Steele eyes Violet, and she looks away, her cheeks flushing as she waits for another reprimand from him. Instead, his words shock everyone. He hangs his head. “I’m sorry. I shouldn’t have been so hard on you.”
Startled, my chin jerks up. I don’t think I’ve ever heard Steele apologize to anyone for anything in my life.
“It’s okay,” Violet mumbles through a grimace. “I know why you thought it was me. I would have thought it was me, too. The timing… Although they probably planned it that way, too.”
“She needs a doctor,” Jax says urgently. “You all do.”
“No,” Violet breathes. “I just… We need to get somewhere safe, and I need some of my supplies. I can fix us. Let’s just find a safe house.”
Jax glances at me, and I nod.
“Go to the east end pack house,” I tell him. “There should be some supplies there, too. Whatever she doesn’t have, we can get.”
Jax steers the car back onto the road and heads toward the east end Apex pack house, but I’m not sure we’ll be safe there. As much as I don’t want to press Violet for details when she’s injured, I feel like I don’t have much of a choice at this point.
“You said you smelled dark magic on him,” I tell her. “What does that mean?”
Fear floods her eyes, and she starts to shake her head.
Protectively, Steele jumps in. “Do we have to do this now?”
“Yes!” I interject. “We do. Whatever this is, it’s been happening for years. And now they know we’re onto them. So, unfortunately, we have to do this now.”
Violet exhales. “I don’t know what to tell you. He was clearly a warlock. I don’t know him personally, but I could sense the darkness around him.”

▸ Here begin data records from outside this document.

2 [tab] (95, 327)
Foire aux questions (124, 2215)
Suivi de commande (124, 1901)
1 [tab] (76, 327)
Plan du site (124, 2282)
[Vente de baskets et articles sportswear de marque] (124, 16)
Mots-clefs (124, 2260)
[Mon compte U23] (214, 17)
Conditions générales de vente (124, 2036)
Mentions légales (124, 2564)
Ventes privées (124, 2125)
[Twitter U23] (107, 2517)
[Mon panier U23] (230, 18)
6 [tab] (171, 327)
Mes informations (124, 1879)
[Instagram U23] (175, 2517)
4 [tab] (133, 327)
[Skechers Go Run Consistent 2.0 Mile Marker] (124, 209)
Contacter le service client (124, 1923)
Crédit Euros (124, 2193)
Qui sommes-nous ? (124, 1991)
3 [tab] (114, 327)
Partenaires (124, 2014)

“What does that mean?” Jax wants to know. “I thought that was all a myth, the practice of dark magic.”
Violet grimaces again and holds her side, sinking deeper into the seat, her lovely eyes half-closing.
“Stay with us,” Steele murmurs. “Are you all right?”
“I’ll be fine,” she mutters back. “And I don’t know much about the coven of dark witches and warlocks, guys. For the most part, I thought they were a myth, too. But here we are.”
Silence ensues as we finish the drive to the east end pack house, each of us lost in our own thoughts. Who did this is becoming more apparent, but why they did this still doesn’t make sense.
What does this dark coven want with us? And how are we going to get them off our backs?